Но я решил оставить прошлое в прошлом. Теперь мы на пути в Вену. Я не буду думать ни о первом вечере, когда ее встретил, ни о вечернем свете в день, когда мы расстались. Нам будет хорошо в венских кафе. Ну и летим мы туда как исполнители, а не как любовники.
Мы не вспоминаем ланч, на который она меня вынудила прийти. Она говорит, что останется в Вене у матери на неделю с лишним после нашего отъезда. Ее свекровь в Лондоне и будет заботиться о Люке. Она говорит, что завтра Мария ждет нас на ланч.
— Нервничаешь? — спрашиваю я.
— Да.
— Странно, правда? Помнишь, как мы почти уговорили альт и контрабас сыграть с нашим трио «Форель»?
— Мария хочет, чтобы я с ней поехала в Каринтию.
— У тебя получится?
— Вряд ли.
— А ты не можешь сказать матери, что эти четыре дня поживешь с нами в отеле? Ведь потом у тебя будет с ней неделя или больше.
Она мотает головой. Ее глаза снова закрываются. Она выглядит уставшей.

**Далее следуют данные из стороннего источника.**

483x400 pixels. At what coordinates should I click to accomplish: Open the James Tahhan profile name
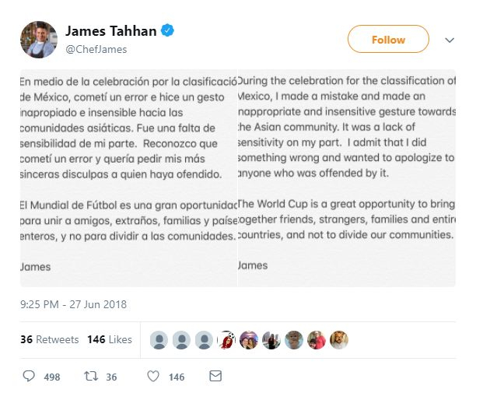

Мог ли Лондон возродить то, что мы потеряли в Вене? Сможет ли Вена возродить то, что мы потеряли в Лондоне? Мои мысли растворяются в ровном гудении самолета, я гляжу на вечернее небо в иллюминаторе. Ее лицо между небом и мной.
5.2
Облака ушли; солнце село. Ночь черна. Окруженная черным, как озеро, лесом, Вена встает перед нами: большое колесо обозрения, башня, полосы золотого, тут белые всплески серебра, а там некая темная зона, которую мне никак не идентифицировать. Наконец приземляемся.
Мы с Джулией почти не говорим на выдаче багажа; лента ездит кругами. Поток чемоданов то нарастает, то редеет. Все очень необычно и очень знакомо. Я говорю с Билли, не спуская глаз с Джулии. Ее чемодан прибывает одним из первых.

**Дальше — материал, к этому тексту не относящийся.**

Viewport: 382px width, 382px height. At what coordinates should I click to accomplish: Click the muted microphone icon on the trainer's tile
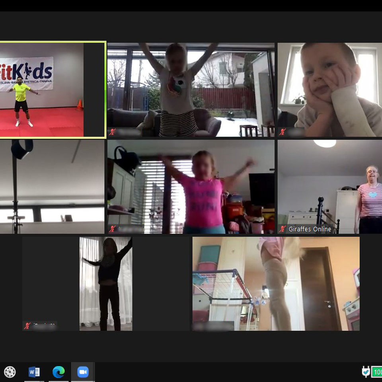point(4,131)
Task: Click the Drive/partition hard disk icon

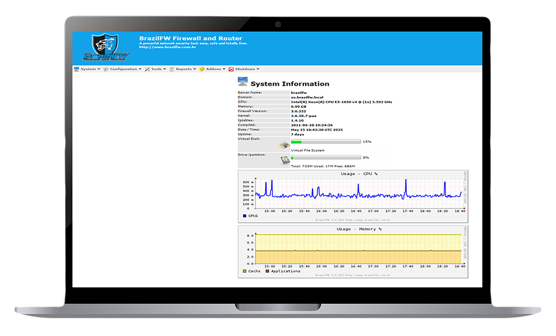Action: pyautogui.click(x=285, y=160)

Миссис Макниколл приехала встретить дочь и увезти ее в Клостернойбург. Лотар появляется чуть позже, приветствует нас и везет в отель «Ам Шубертринг». Он говорит про тысячу вещей, ни одной из которых я не воспринимаю.
Я слишком возбужден, чтобы спать. В полночь встаю с кровати и одеваюсь. Пересекаю трамвайные пути и вхожу в сердце города. Гуляю несколько часов тут и там; тут произошло то, там было сказано это...

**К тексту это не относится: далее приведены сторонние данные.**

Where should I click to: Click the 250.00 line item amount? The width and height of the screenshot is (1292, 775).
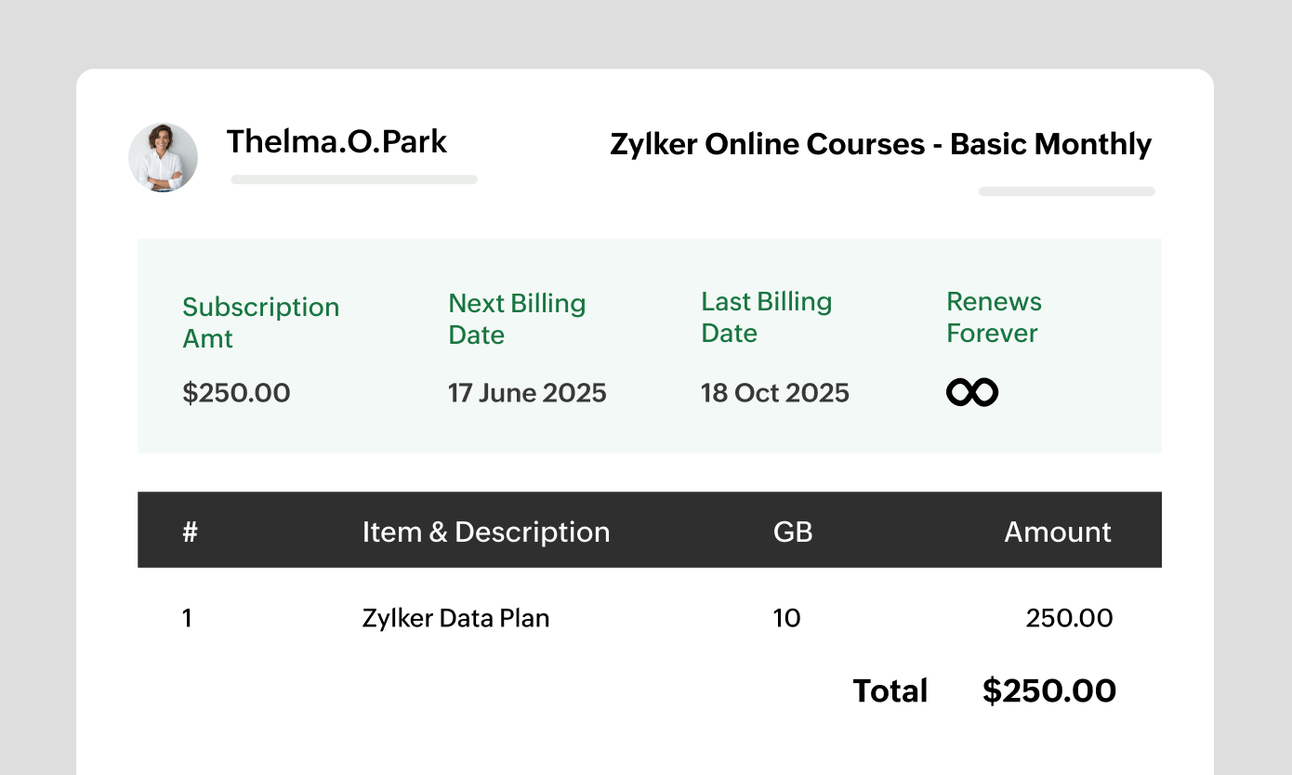click(x=1069, y=618)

Город я вижу по-другому, не так, как раньше, — утеряно очарование нового. Очертания города для меня теперь состояния души. Высокая, холодная, из тяжелого камня, наполовину призрачная, наполовину gemütlich63 — огромное сердце усеченного тела Австрии — Вена сейчас спокойна.
Still ist die Nacht, es ruhen die Gassen64. Мои шаги гулко отдаются в пустынных улицах. Мысли сгорают одна за другой. Около трех я снова в кровати и сплю без снов — по крайней мере, я их не помню. Gute Ruh, gute Ruh, tu die Augen zu65.
5.3
Джулия приходит в отель на следующее утро после завтрака, и впятером мы едем с Лотаром на машине к большому зданию в четвертом районе. Там находится старая фабрика роялей «Бёзендорфер» вместе с разными бюро, маленьким концертным залом и несколькими комнатами для репетиций, одна из которых — наша. Обычно по воскресеньям здание закрыто, но Лотар нашел, за какие струны надо подергать, чтобы нас пустили. Наш концерт во вторник, на репетиции осталось не так много времени.
Петра Даут и Курт Вайгль, играющие с нами, уже на месте. Никто из нас их не знал, только понаслышке, так что коренастый и общительный Лотар нас всех перезнакомил.
У Петры, контрабасистки в «Форели», круглое лицо, темные волосы колечками, невыразительные черты, но легкая улыбка неожиданно делает ее привлекательной. Она исчезает по вечерам в «Бермудском треугольнике»66, поскольку основной источник ее дохода — исполнение джаза в ночном клубе. Лотар уверил нас, что, несмотря на это, у нее замечательная репутация классического музыканта и что на самом деле она уже несколько раз играла «Форель» на сцене.
Вторая виолончель в струнном квинтете — Курт — бледный, высокий, вежливый, робкий и деликатный. У него маленькие светлые усики. В его превосходном английском проскакивают архаичные обороты, особенно когда он выражает решительное несогласие с критиками, которые «неглижируют» «Форель». Очень мило с его стороны, учитывая, что он в ней не играет. Он знал, что мы сперва будем репетировать «Форель», но решил прийти к началу, чтобы привыкнуть к нашему стилю. В результате Лотар должен был ему сказать о проблеме со слухом у Джулии.
Петру уже давно поставили в известность. Пирс и Эрика настояли, что она должна знать как можно раньше. По словам Лотара, после секундного замешательства она сказала:
— Ну и к лучшему. Она не услышит, если я налажаю.
Но Джулия говорит ей теперь, что именно контрабас она слышит наиболее ясно. Мы втроем стоим в стороне и обсуждаем, что делать, чтобы лучше видеть и слышать. Я вижу, что Джулии сложно — последние несколько месяцев ей редко выпадала возможность читать по губам по-немецки. А Петра переходит на немецкий всякий раз, когда ей нужно передать какие-то нюансы.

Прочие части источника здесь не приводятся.